Cases already noted, e.g., that the medical knowledge that provided the first and second trimester line had changed. Somewhat nice disputes arose. A simpler test that provided a pre-viability rule made some sense.

Such tinkering is a more reasonable thing to do and is done in various areas of the law. And, until Kennedy left, the case reaffirmed abortion rights existed for a new generation. I agree accept there are difficulties as suggested in the reply, which I will just leave be w/o agreeing with all aspects since I think we agree on the basics.

Unknown said...

In the current political climate I think a federal law establishing (or extending) abortion rights is highly unlikely.

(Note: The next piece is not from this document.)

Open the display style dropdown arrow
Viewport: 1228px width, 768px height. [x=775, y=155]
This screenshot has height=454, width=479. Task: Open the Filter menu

The national consensus is probably moderately pro-choice, if I had to guess, probably in line with Casey (virtually unlimited abortion in 1st trimester, extremely limited abortion in 3rd trimester, somewhere in the middle in second trimester). The problem for the pro-choice side is that while a majority notionally agree with them broadly, the single-issue voters are overwhelmingly pro-life. (I think you get a similar phenomenon with guns). I saw recently that something very small, like 3-5% of the electorate, cast a vote in 2020 with abortion as their primary concern. Trump got 90% of their votes.

There is just very little political upside to passing pro-choice legislation.

That’s my impression at least.

Joe said...

I would note "unlimited abortion" means the ability of having abortions (the problem cases usually are criteria that don't show up that early, such as sex specific abortions). Abortions are regulated in various ways.

The special interests problem is true enough & that causes problems for various "hot button" issues & is worsened by something like the filibuster. Some argue that one value of court review is that certain constitutional rights are protected from such groups, which often are influenced by illegitimate goals.

To reaffirm my "sham" argument, if you look at the amicus briefs (see, e.g., SCOTUSBlogs's Dobbs page), so many of them are not about the alleged specific issue at hand -- the viability line. One brief actually directly addresses that, arguing the case should be tossed back as improvidently granted since the state is trying to make it about Roe itself.

A brief such as one by experts on fetal pain is a rarity. Prof. Segall on Twitter also flagged an article providing an originalist argument for a "quickening line" that seems to hover around sixteen weeks. I found it unconvincing, but it is at least something that directly addresses the specific issue in the case.

Unknown said...

“ I would note "unlimited abortion" means the ability of having abortions (the problem cases usually are criteria that don't show up that early, such as sex specific abortions). Abortions are regulated in various ways.”

Yes, sorry if I was unclear on that point. It’s not my understanding that under Casey abortion can’t be regulated at all in the first trimester (I think even abortion absolutists would agree for example, that a state has the right to require abortionists to be licensed medical practitioners).